A new article in the Encyclopedia of Nuclear Physics offers a pedagogical introduction to functional approaches to Quantum Chromodynamics (QCD) at finite temperature and chemical potential. The study focuses on the phase diagram of strongly interacting matter, a map that describes the different states of matter under extreme conditions of temperature and density, such as those found in the interior of neutron stars or in the early stages of the universe. Understanding this diagram is crucial for unraveling the fundamental nature of the strong force, which binds quarks and gluons to form protons and neutrons.

The work highlights the complementarity of functional methods, such as Dyson-Schwinger equations (DSE) and the functional renormalization group (fRG), with other first-principles approximations for non-perturbative QCD. These approaches are powerful theoretical tools that allow investigation of the behavior of quark-gluon matter in regimes where perturbative approximations are not valid. By combining these methodologies, physicists can obtain a more complete and robust picture of the phase transitions experienced by strongly interacting matter.

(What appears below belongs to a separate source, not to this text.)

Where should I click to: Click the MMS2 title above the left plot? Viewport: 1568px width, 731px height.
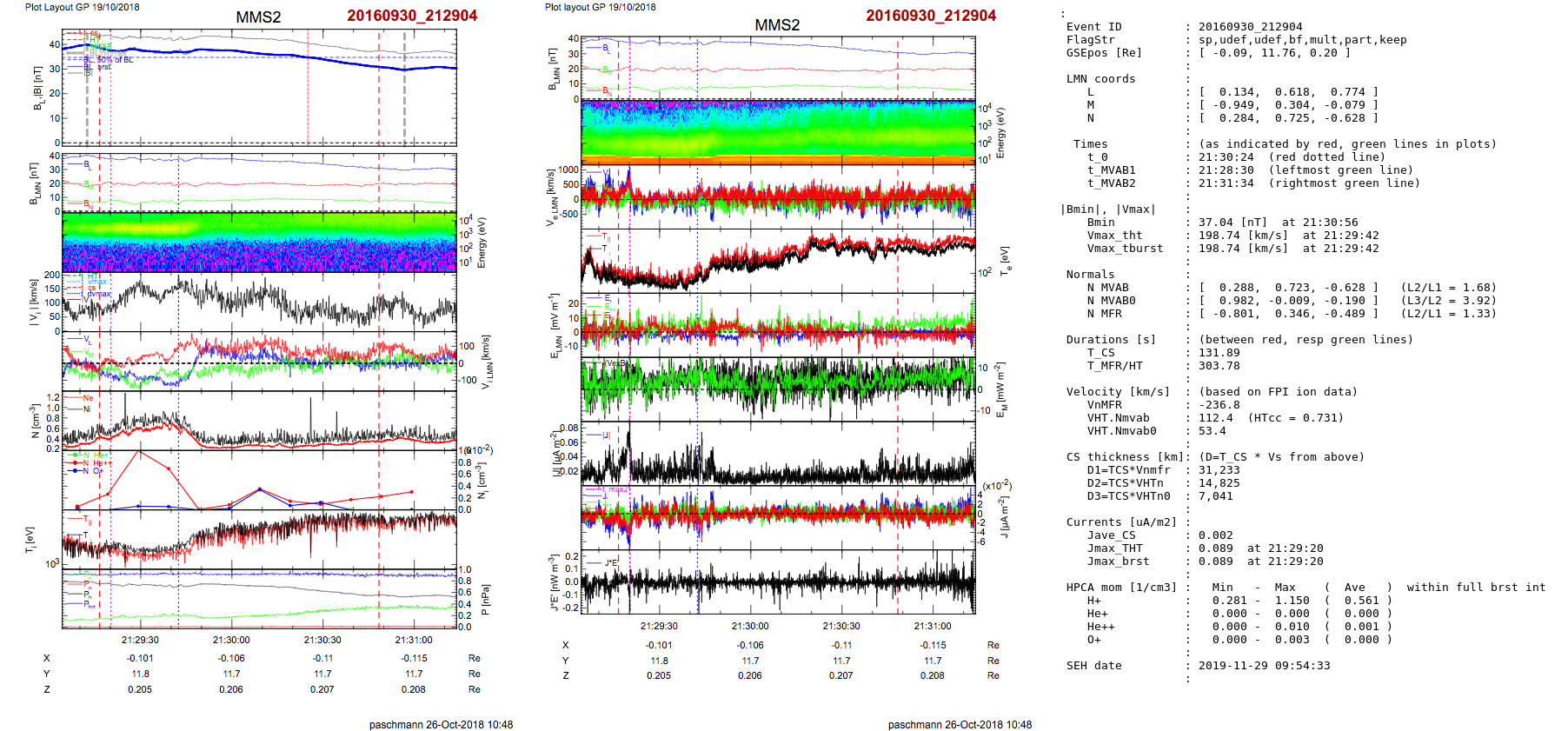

The article discusses selected results obtained with DSE and fRG, providing a general overview of the QCD phase diagram. These methods have allowed exploration of the existence of phases such as the quark-gluon plasma, a primordial soup of elementary particles believed to have existed shortly after the Big Bang, and other exotic phases of nuclear matter. The publication is designed to be accessible to both students and researchers not specialized in functional methods, serving as a concise guide to the more advanced literature in this field of fundamental research.